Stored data
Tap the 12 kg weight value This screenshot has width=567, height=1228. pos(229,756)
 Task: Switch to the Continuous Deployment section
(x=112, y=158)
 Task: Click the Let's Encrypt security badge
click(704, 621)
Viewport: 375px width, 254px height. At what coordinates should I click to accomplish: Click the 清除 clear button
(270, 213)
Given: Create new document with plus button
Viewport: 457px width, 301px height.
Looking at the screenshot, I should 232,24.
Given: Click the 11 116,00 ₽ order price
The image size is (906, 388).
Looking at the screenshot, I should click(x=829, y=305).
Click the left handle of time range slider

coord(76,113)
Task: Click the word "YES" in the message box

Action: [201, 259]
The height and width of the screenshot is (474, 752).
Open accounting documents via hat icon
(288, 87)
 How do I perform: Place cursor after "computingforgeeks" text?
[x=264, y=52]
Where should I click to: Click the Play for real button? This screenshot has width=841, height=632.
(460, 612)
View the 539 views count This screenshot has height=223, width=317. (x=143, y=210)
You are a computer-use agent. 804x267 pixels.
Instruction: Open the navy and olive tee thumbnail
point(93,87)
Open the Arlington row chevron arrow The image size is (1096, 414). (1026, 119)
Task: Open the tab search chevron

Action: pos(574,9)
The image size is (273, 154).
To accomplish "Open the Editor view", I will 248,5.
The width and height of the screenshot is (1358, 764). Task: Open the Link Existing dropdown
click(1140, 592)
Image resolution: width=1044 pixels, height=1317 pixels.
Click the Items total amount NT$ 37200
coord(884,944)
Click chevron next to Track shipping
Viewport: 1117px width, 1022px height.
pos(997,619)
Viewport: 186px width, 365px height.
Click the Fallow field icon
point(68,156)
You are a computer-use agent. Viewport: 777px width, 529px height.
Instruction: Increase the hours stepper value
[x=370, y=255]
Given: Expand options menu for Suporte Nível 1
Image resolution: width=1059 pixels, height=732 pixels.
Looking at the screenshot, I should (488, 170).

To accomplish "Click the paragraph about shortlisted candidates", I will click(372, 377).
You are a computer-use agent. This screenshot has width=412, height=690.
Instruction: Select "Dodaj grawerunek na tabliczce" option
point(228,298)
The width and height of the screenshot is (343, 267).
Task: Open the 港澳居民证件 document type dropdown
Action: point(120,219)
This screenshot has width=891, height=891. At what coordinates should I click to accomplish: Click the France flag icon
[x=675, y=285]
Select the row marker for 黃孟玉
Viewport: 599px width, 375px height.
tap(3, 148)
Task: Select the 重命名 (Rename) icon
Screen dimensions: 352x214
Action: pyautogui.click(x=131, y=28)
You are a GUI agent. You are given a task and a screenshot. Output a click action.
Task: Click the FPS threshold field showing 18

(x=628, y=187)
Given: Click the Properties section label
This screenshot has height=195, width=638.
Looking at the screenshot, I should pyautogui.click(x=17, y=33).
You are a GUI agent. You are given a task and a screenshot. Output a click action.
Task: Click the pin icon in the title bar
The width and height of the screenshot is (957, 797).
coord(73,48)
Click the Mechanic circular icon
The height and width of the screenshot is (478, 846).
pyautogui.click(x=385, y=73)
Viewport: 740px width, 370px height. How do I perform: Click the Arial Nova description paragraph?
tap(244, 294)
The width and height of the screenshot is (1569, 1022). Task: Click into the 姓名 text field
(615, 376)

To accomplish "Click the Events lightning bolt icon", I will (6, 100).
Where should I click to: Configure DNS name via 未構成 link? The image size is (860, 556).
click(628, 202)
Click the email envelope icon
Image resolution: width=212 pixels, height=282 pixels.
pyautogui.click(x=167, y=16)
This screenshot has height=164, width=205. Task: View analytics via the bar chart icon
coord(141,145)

• _Work instruction_:
Of the lines in the data, report each one containing the string "will".

• _The answer_:
To accomplish "Open the Editor view", I will 248,5.
To accomplish "Click the paragraph about shortlisted candidates", I will click(372, 377).
To accomplish "Click the Events lightning bolt icon", I will (6, 100).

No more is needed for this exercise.